Rolls-Royce is inviting aspiring young designers and naturalists in UK to submit their ideas for a new feature in the Wildlife Garden.

The British automaker is asking children aged 5-11 to suggest features that would enhance the Wildlife Garden and its habitat value to local flora and fauna.

Children can submit their ideas to nurture wildlife, such as pollinator-friendly plants, trees and flowers, bird feeders, bug hotels and nest-boxes. They can also design seats, shelters, sculpture and other items that would make the Garden more appealing.
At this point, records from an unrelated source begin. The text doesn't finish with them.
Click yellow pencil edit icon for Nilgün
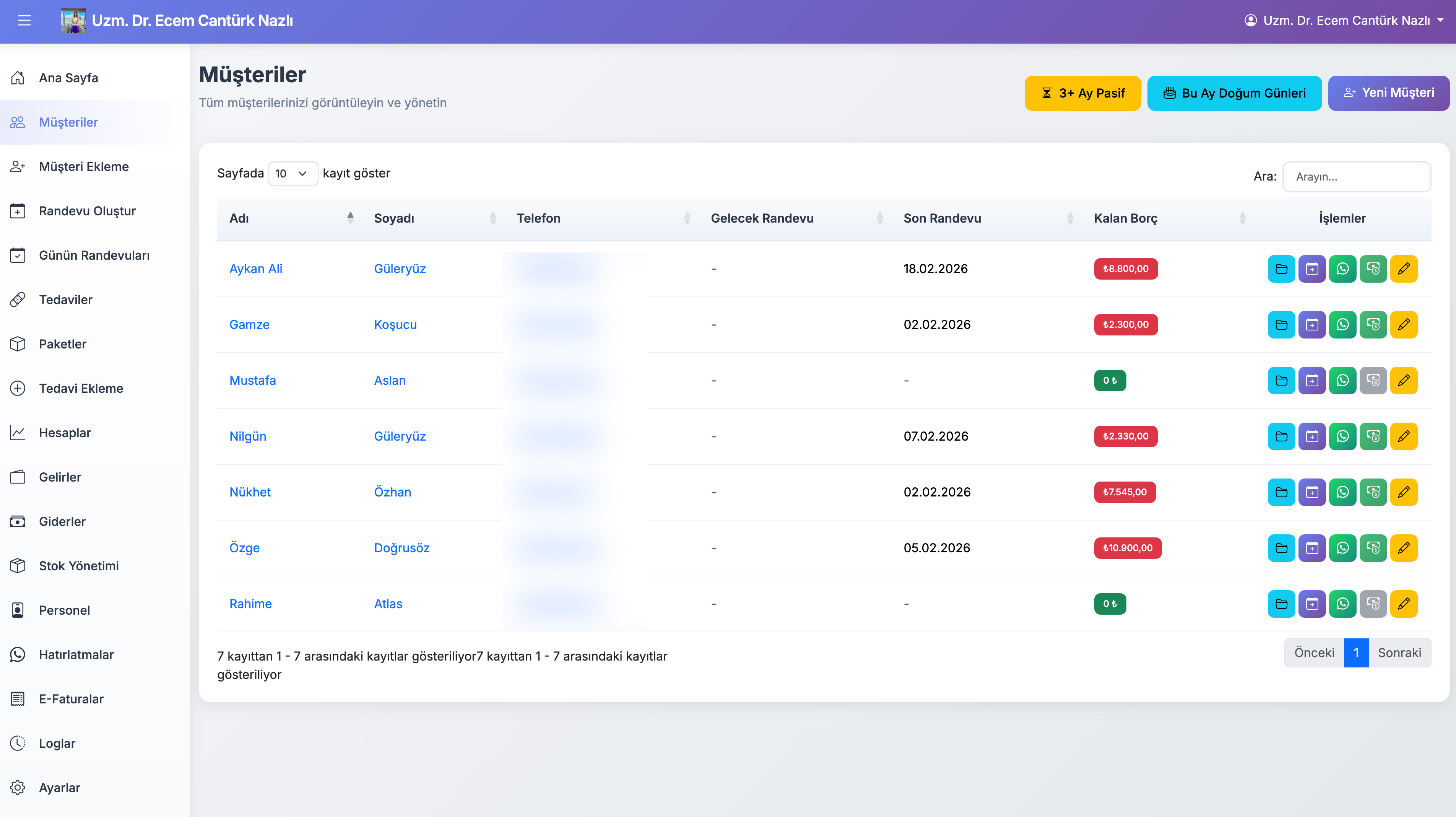This screenshot has height=817, width=1456. [x=1404, y=436]
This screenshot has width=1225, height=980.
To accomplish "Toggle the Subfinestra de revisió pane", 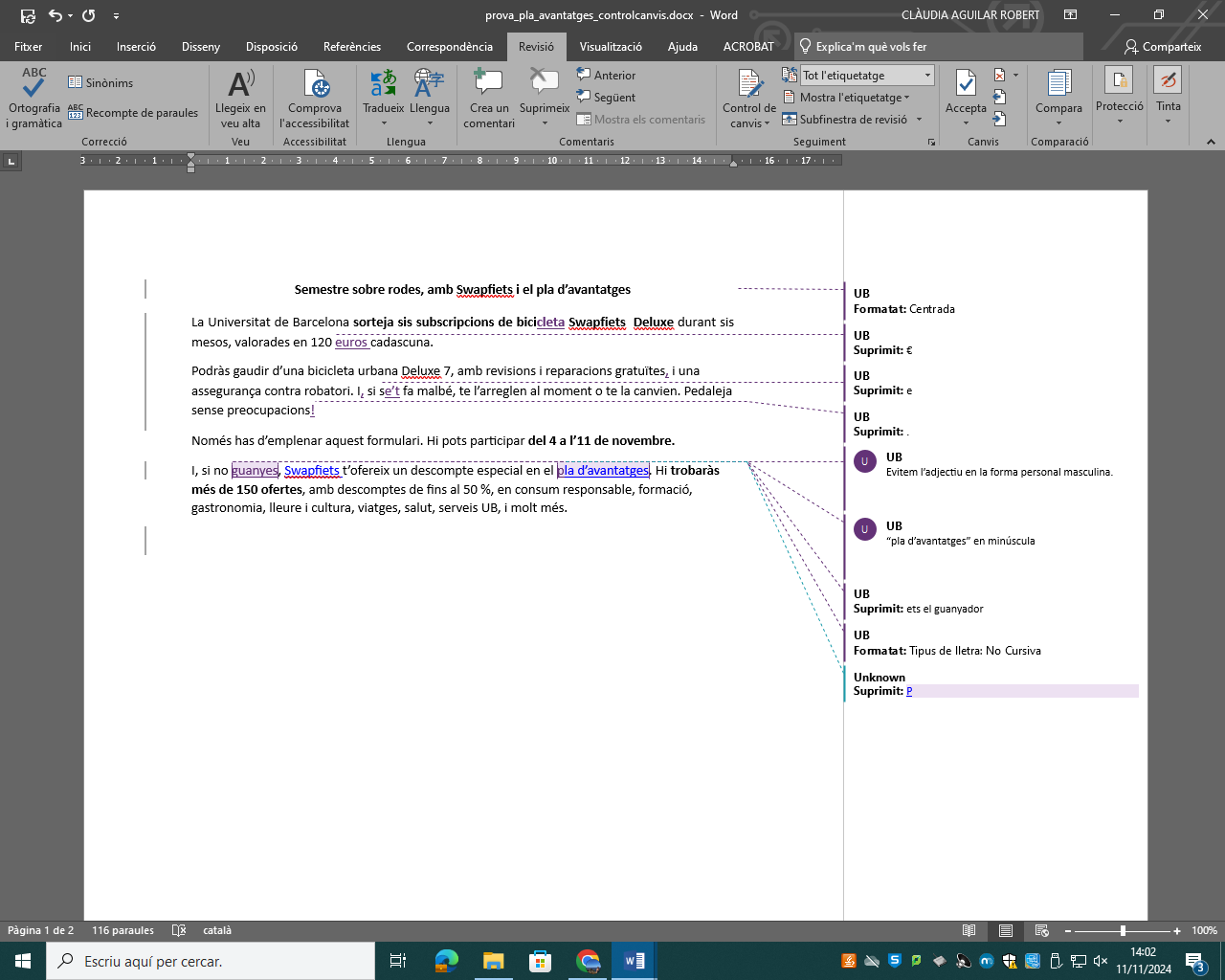I will click(845, 120).
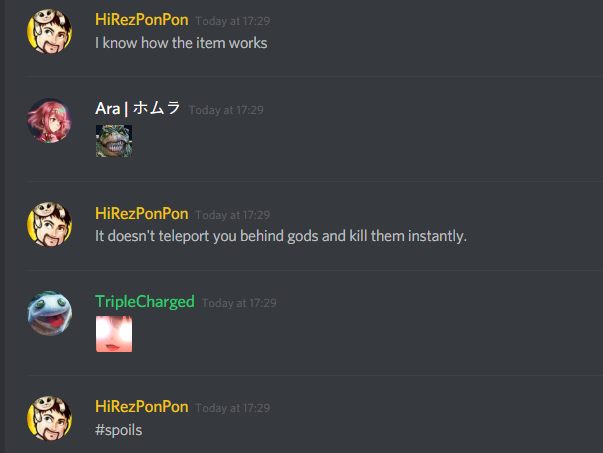This screenshot has height=453, width=603.
Task: Click HiRezPonPon username above #spoils
Action: [142, 406]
The Wildlife Garden occupies a small, secluded area of the Goodwood site to the south of The Drive, just inside the main gates. Established as part of the original landscaping when the plant was built in the early 2000s, it provides excellent habitat for a wide variety of plants, insects, birds and animals native to the south of England. 

“We established our Wildlife Garden when the Home of Rolls-Royce was first created in 2003, as a dedicated area within our 42-acre site that would be deliberately left in its natural state. Over the intervening years, we have seen changes in approaches to conservation, notably the emphasis on ‘rewilding’ and we wanted to enhance our own project in line with these developments. We also felt it was important to respond to people’s renewed engagement with and concern for local environment, prompted by the pandemic by enhancing the Wildlife Garden’s features and habitats,” Rolls-Royce Motor Cars CEO Torsten Müller-Ötvös said.

“We believe it is absolutely appropriate to involve children in this endeavour. Preserving wildlife and habitat really matters to them because it is their future at stake. As our recent international competition to design the Rolls-Royce of the future vividly demonstrated, children see the world with exceptional clarity, imagination and openness; they bring forward ideas that we, as adults, too easily overlook, dismiss or never even consider. I am intrigued to see what they come up with!” he added.

Other frequent visitors to the Wildlife Garden include the inhabitants of the Goodwood Apiary, a colony of around 250,000 English Honey Bees housed in six suitably palatial hives in a secluded location elsewhere on the site. The bees are responsible for producing ‘the Rolls‑Royce of honey’, a rare and exquisite natural bounty reserved exclusively for the marque’s customers and VIP guests.

Rolls-Royce is working with two key partners on the project, which lies close to both the ancient cathedral city of Chichester and the boundary of the South Downs National Park.